Your objective
Go through the records and restate them word for word, omitting images.

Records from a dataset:
++++

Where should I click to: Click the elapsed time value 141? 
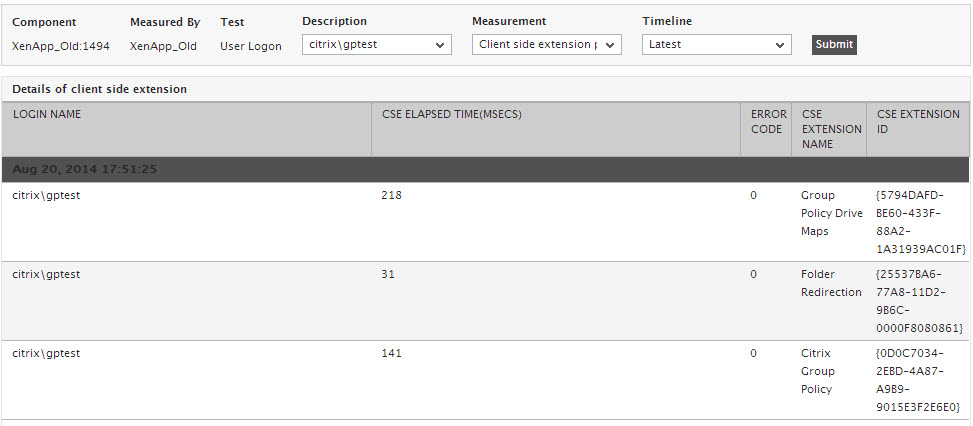(391, 353)
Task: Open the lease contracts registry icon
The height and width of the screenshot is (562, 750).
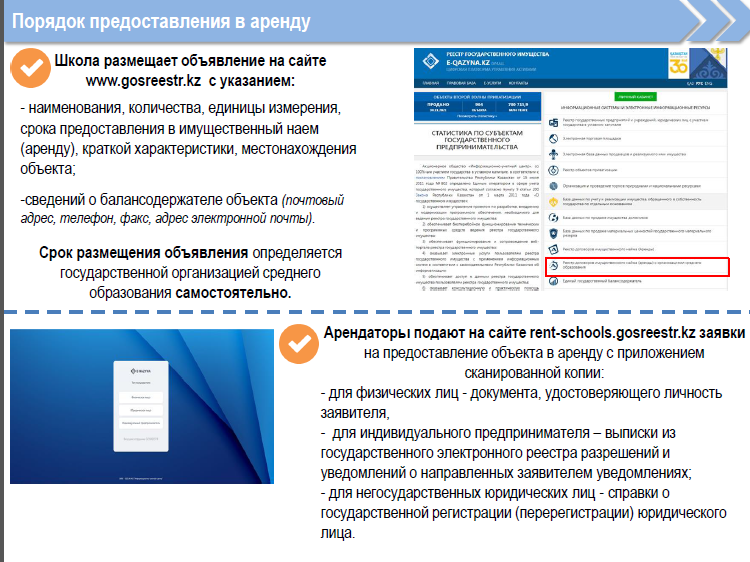Action: click(x=553, y=249)
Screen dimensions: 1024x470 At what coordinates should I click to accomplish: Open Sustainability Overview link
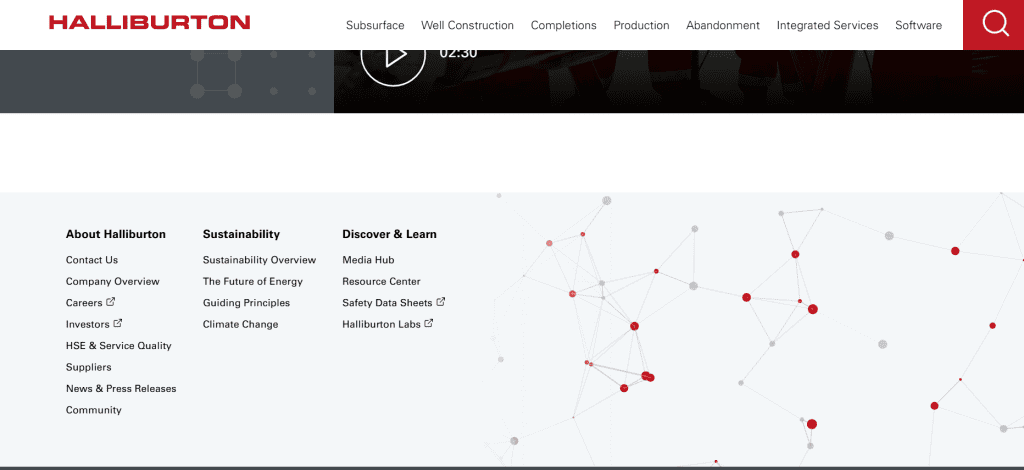point(259,260)
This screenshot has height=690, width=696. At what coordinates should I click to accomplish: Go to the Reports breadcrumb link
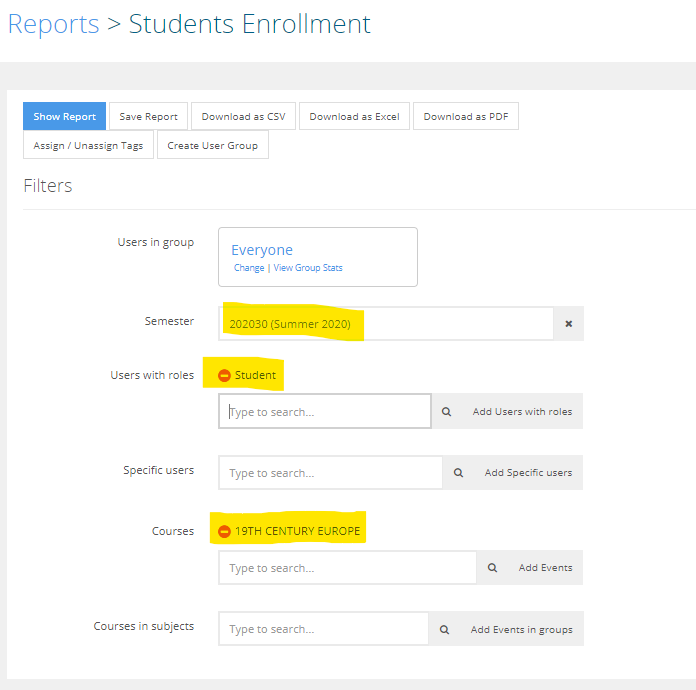tap(53, 24)
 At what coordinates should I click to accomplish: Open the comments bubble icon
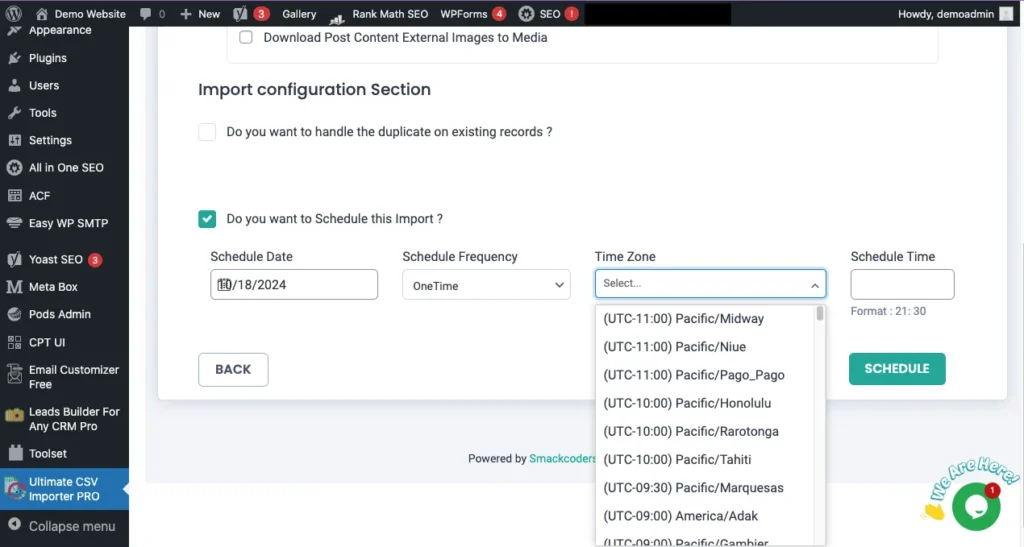click(x=145, y=14)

++++

Finished exercise
Where should I click to: Click the elapsed time value 141? 
(391, 353)
Task: Open the lease contracts registry icon
The height and width of the screenshot is (562, 750).
Action: click(x=553, y=249)
Screen dimensions: 1024x470 At what coordinates should I click to accomplish: Open Sustainability Overview link
point(259,260)
This screenshot has height=690, width=696. At what coordinates should I click to accomplish: Go to the Reports breadcrumb link
tap(53, 24)
 At what coordinates should I click to accomplish: Open the comments bubble icon
click(x=145, y=14)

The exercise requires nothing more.